Sefia lives her life on the run. After her father is viciously murdered, she flees to the forest with her aunt Nin, the only person left she can trust. They survive in the wilderness together, hunting and stealing what they need, forever looking over their shoulders for new threats. But when Nin is kidnapped, Sefia is suddenly on her own, with no way to know who’s taken Nin or where she is. Her only clue is a strange rectangular object that once belonged to her father left behind, something she comes to realize is a book.
Though reading is unheard of in Sefia’s world, she slowly learns, unearthing the book’s closely guarded secrets, which may be the key to Nin’s disappearance and discovering what really happened the day her father was killed. With no time to lose, and the unexpected help of swashbuckling pirates and an enigmatic stranger, Sefia sets out on a dangerous journey to rescue her aunt, using the book as her guide. In the end, she discovers what the book had been trying to tell her all along: Nothing is as it seems, and the end of her story is only the beginning.
The Reader lures its audience in with the concept of a horrifyingly empty world—one where books do not exist and no one knows how to read. At least, it’s supposed to. Personally, I couldn’t care less that The Reader is a book about books; I enjoyed it mostly for its fantasy/adventure aspects. I liked the characters and the quest and the romance and the pirates. The parts about books actually fell flat for me, and I felt free to ignore them.
In the first place, The Reader does not fully explore what it means to be a world without books, which I think is a disservice to oral culture. The very first page mentions this culture with seeming reverence. Chee writes, “They remembered their histories with their voices and bodies, repeating them over and over until the stories became part of them, and the legends were as real as their own tongues and lungs and hearts.” This passage is moving, but basically that’s all the audience gets. There are, remarkably, practically no storytellers in this book whom Sefia ever encounters. A few characters are said to be thirsty for stories to collect and retell, but the references are always in passing. There are also vague references to the fact the “news boys” stand and shout the news in the market rather than selling papers, or to the fact that shop signs use symbols rather than words. Yet Chee, in her quest to exalt the book and the written word, missed a profound opportunity to actually portray an oral culture.

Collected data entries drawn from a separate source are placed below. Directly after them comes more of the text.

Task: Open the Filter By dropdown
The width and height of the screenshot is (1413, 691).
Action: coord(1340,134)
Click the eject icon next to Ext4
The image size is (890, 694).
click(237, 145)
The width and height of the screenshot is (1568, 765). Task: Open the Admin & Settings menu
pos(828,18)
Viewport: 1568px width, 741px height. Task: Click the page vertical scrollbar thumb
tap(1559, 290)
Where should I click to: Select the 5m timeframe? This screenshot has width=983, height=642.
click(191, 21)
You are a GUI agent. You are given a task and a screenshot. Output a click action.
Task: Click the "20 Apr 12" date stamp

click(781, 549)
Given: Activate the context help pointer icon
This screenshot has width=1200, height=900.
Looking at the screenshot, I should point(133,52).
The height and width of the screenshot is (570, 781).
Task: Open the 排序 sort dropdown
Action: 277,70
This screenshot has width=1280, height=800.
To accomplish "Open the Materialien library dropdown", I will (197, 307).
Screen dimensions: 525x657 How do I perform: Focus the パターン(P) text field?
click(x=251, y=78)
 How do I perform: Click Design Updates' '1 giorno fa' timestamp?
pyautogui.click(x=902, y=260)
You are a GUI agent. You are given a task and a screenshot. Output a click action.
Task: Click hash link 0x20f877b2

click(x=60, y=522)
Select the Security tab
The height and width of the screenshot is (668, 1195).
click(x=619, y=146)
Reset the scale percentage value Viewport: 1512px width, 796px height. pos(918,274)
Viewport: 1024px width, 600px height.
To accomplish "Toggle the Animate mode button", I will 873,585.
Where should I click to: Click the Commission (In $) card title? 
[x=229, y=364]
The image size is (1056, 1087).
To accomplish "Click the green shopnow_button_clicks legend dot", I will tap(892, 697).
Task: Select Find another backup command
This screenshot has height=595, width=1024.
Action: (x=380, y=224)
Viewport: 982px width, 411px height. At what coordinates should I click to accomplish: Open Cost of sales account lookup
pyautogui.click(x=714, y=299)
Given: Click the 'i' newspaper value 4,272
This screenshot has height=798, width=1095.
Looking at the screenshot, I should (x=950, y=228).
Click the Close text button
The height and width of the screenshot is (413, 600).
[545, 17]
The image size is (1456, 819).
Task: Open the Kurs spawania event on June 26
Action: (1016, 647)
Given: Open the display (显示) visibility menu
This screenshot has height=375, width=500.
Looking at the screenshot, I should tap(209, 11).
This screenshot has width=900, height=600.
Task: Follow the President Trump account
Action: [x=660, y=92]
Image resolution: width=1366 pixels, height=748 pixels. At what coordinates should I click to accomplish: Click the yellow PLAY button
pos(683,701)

Despite this, the message that books are marvelous is actually less heavy-handed than I initially featured. However, I did think it could have been more complex. Chee tries to access the feelings one would have upon first discovering words and reading, but glosses over the moment too quickly to do it justice. Sefia is obsessed with the first line she ever reads, “This is a book,” which I think is highly relatable and realistic. However, the follow-up is simplistic. The question is “Is anything with words written on it a book?” To which I want to just say “no” and mutter about conflating texts and books and such. And then there’s a lot of heavy-handed stuff about books containing all the knowledge in the world and knowledge being power, etc.
This didn’t overly trouble me as I was reading the novel because I was really invested in the characters and the adventure of the plot. Sefia is a strong protagonist, confident and skilled, but with enough flaws to make her believable. She’s rounded out by companions with complementary skills, which I thought was great. I loved following her on her adventures as she ran from murderers, tried to track down her kidnapped aunt, and looked for answers about her parents and the mysterious book they left behind. The fact that Sefia was carrying a book at all was irrelevant to me. I think I would have liked the novel just as much if she’d been carrying an enchanted brick or a magic block of cheese.
Readers, really, get a little bit of everything that makes fantasy great. Feuding kingdoms. Secret societies. Assassins. Pirates. Mysteries. Romance. I guess the book was supposed to be deep, but mostly I just thought it was fun. I feel obliged to drop at least a start off the rating because I do think Chee missed her goal in writing a “book about books.” Still, despite the fact I have no idea what the second book is going to be about (Sefia has more questions than answers at this point) I do know that I want to read it. And since I drop so many series after reading only book one, that’s pretty high praise from me.